▶ What the task asks: Repeat word for word the part of the text about archer Cheng Chu Sian that runs from "Cheng Chu Sian" up to and including "the bronze medal.".

▶ Extract provided:

____

Cheng Chu Sian (; born 1 March 1986 in Kuala Lumpur) is an athlete from Malaysia, who competes in archery.

2008 Summer Olympics
At the 2008 Summer Olympics in Beijing Cheng finished his ranking round with a total of 660 points. This gave him the 26th seed for the final competition bracket in which he faced Matthew Gray of Australia in the first round, 109-101. With a win over Matti Hatava of Finland (110-103) he qualified for the third round and there he faced Lee Chang-Hwan of South Korea. Both archers scored 105 points in the regular match and had to go to an extra round. Here Cheng advanced with 19 points, while Lee hit 18 points. In the quarter finals Cheng was unable to beat Bair Badënov of Russia (109-104). Badënov went on to win the bronze medal.

____

▶ Stored rows:
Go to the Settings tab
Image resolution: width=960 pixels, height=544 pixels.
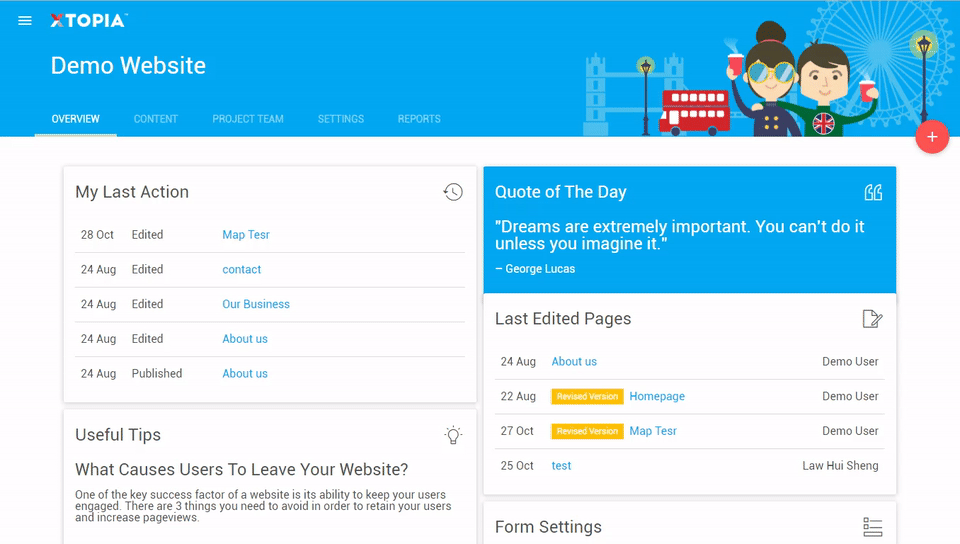(341, 119)
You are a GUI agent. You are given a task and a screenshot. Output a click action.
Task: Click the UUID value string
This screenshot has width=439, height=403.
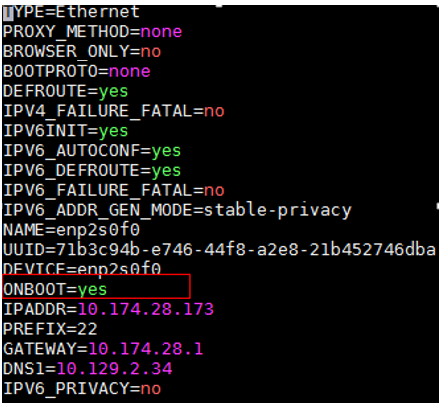pyautogui.click(x=246, y=250)
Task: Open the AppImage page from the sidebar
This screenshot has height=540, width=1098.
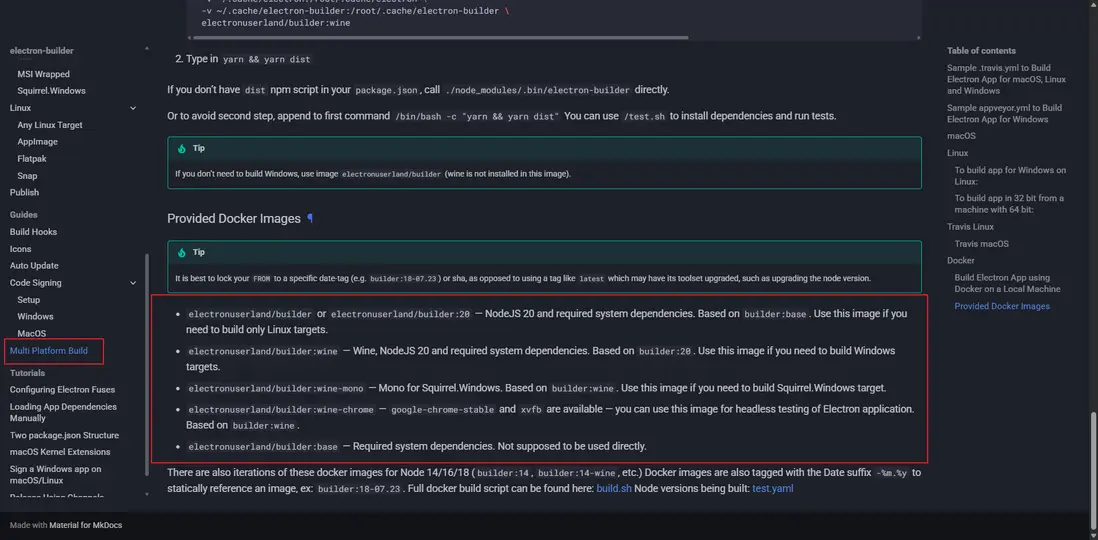Action: (37, 142)
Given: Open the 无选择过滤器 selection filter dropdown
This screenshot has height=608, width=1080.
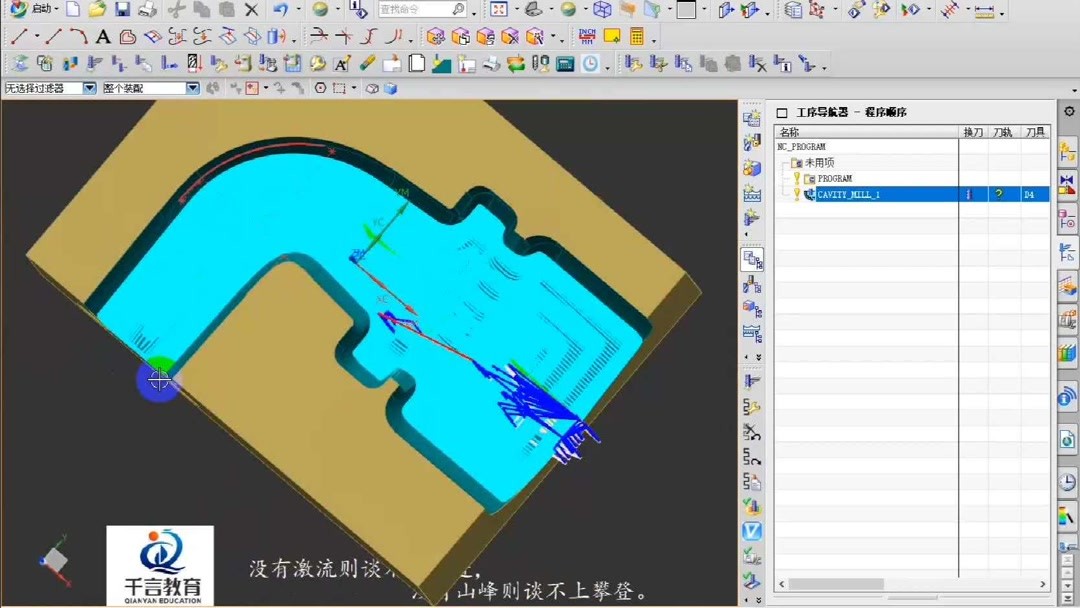Looking at the screenshot, I should (89, 87).
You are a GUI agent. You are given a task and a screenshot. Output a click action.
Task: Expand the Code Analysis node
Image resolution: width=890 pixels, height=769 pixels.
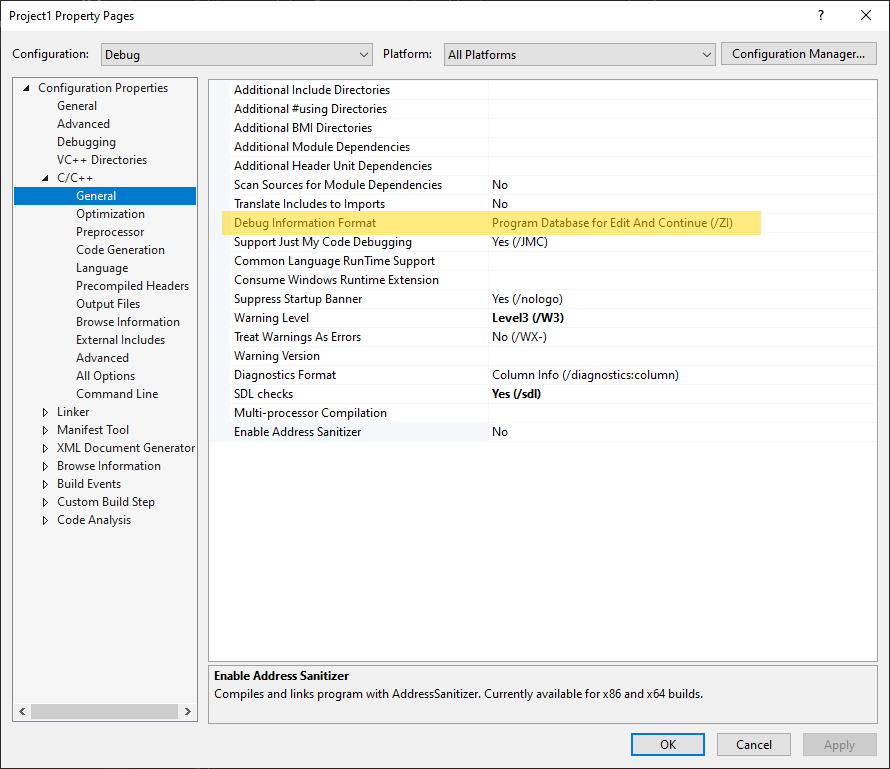point(46,520)
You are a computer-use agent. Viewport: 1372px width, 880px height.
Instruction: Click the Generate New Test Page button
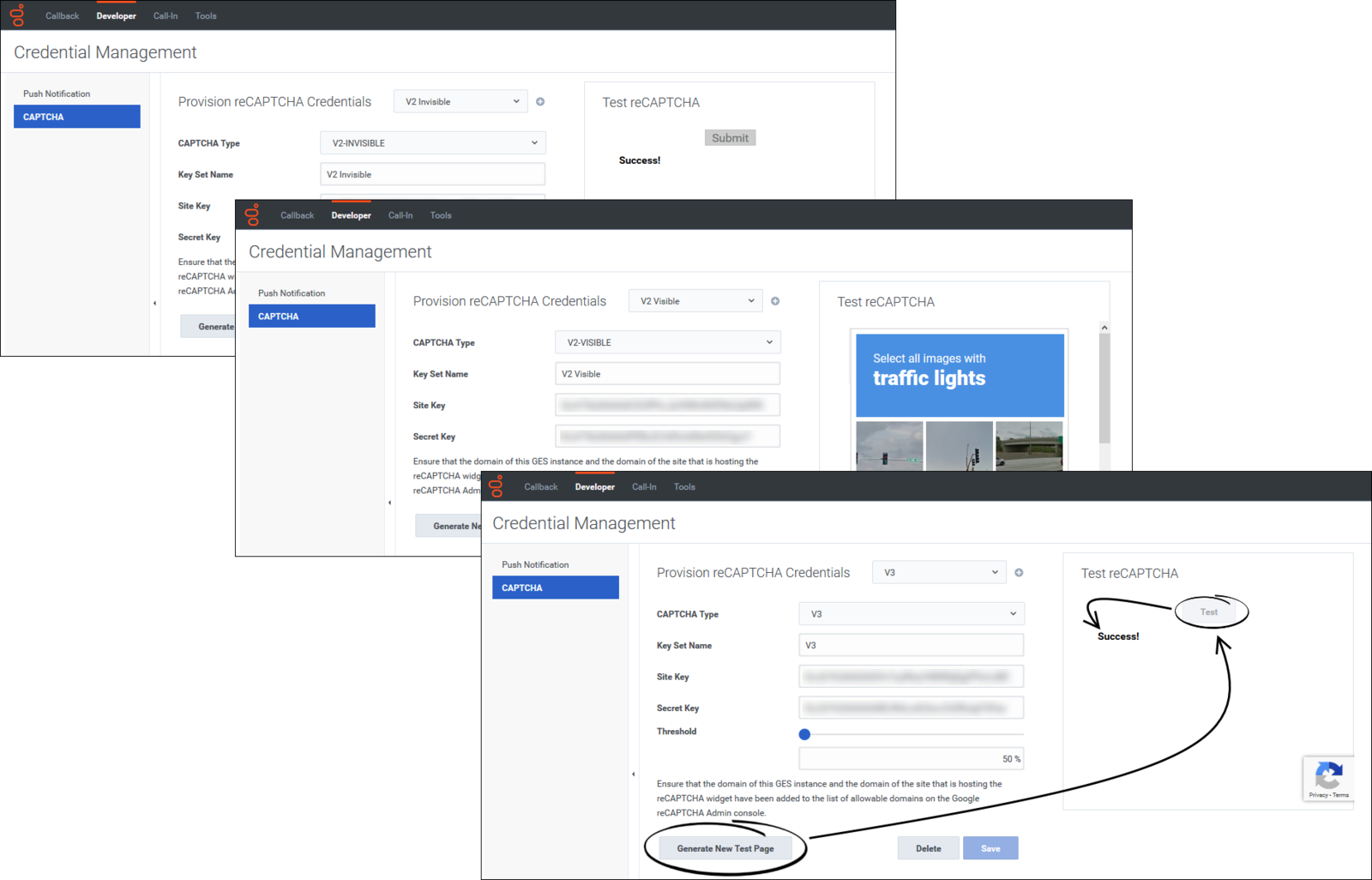(725, 848)
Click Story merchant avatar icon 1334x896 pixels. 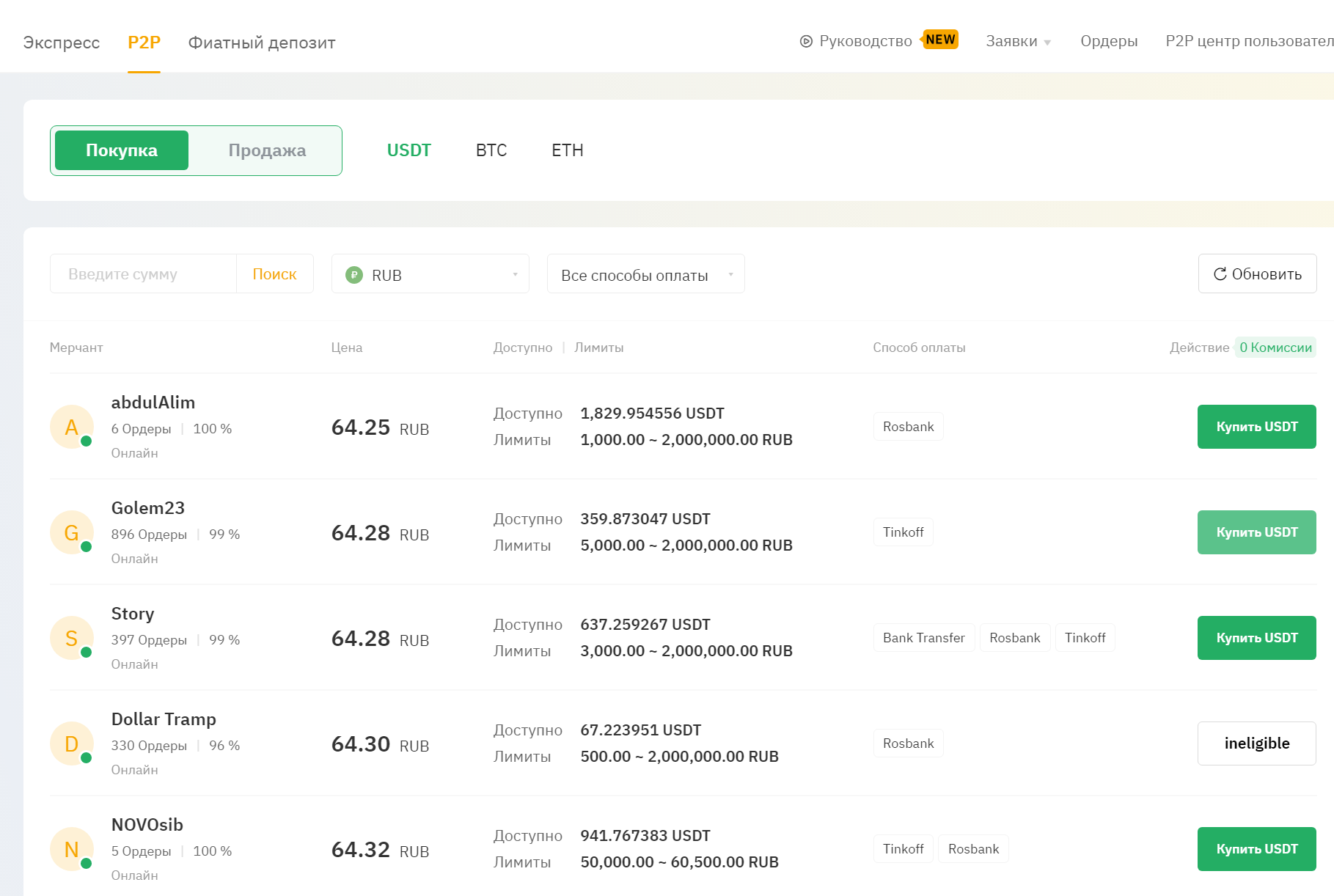click(71, 638)
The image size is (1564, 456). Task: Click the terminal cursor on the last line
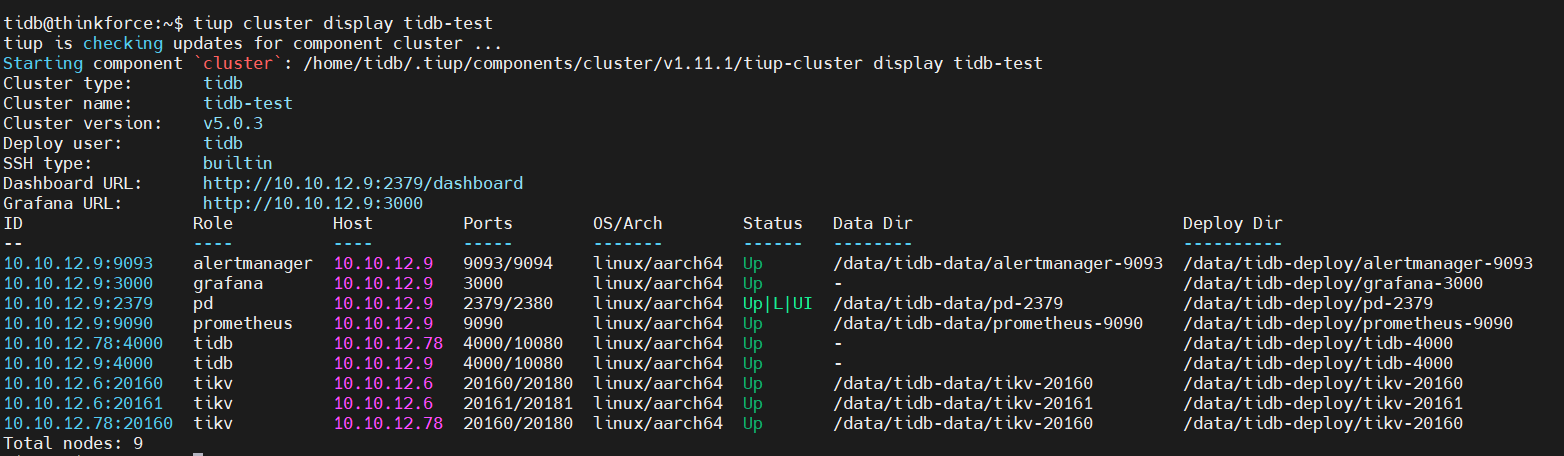[198, 453]
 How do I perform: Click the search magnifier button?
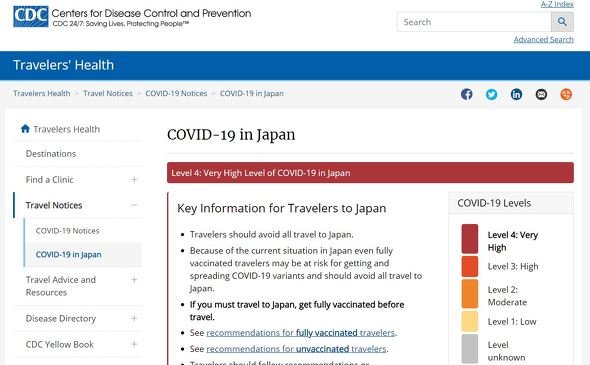tap(562, 22)
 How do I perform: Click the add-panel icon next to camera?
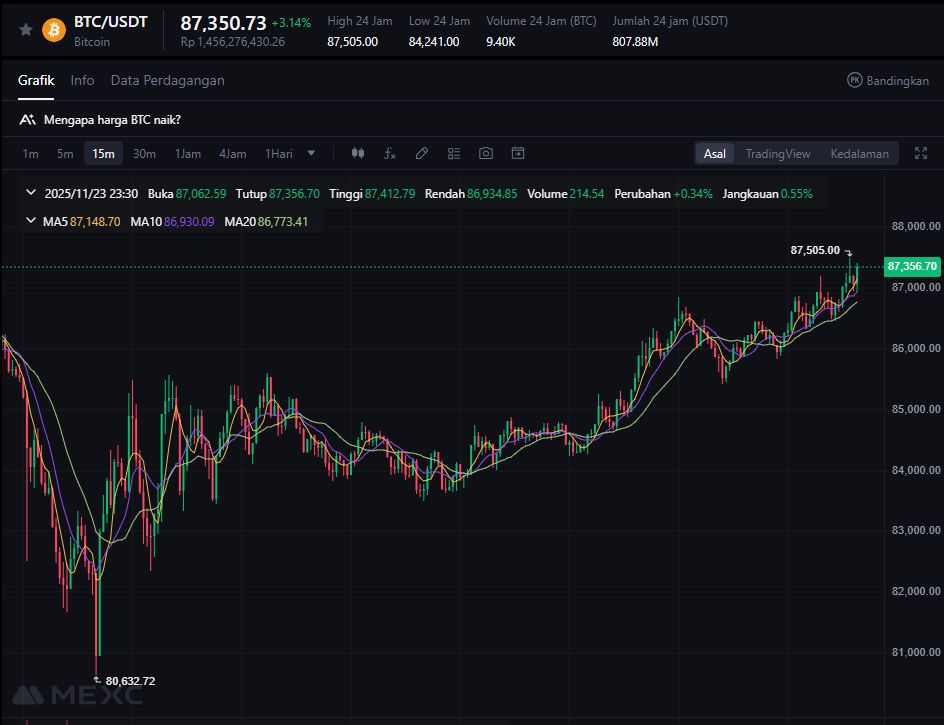click(518, 153)
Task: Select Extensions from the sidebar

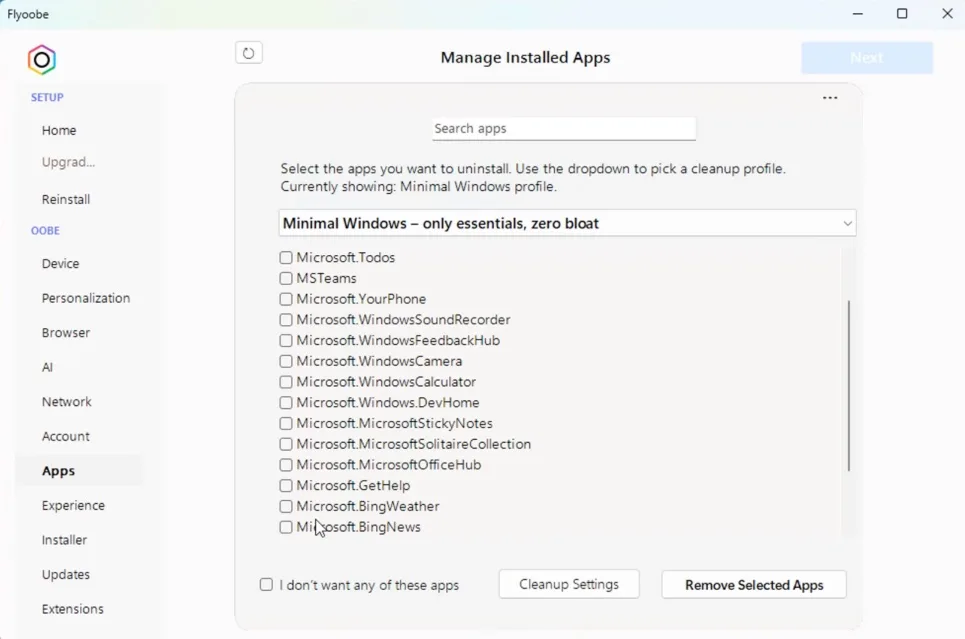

____

▶ Solution for this task:
Cheng Chu Sian (; born 1 March 1986 in Kuala Lumpur) is an athlete from Malaysia, who competes in archery.

2008 Summer Olympics
At the 2008 Summer Olympics in Beijing Cheng finished his ranking round with a total of 660 points. This gave him the 26th seed for the final competition bracket in which he faced Matthew Gray of Australia in the first round, 109-101. With a win over Matti Hatava of Finland (110-103) he qualified for the third round and there he faced Lee Chang-Hwan of South Korea. Both archers scored 105 points in the regular match and had to go to an extra round. Here Cheng advanced with 19 points, while Lee hit 18 points. In the quarter finals Cheng was unable to beat Bair Badënov of Russia (109-104). Badënov went on to win the bronze medal.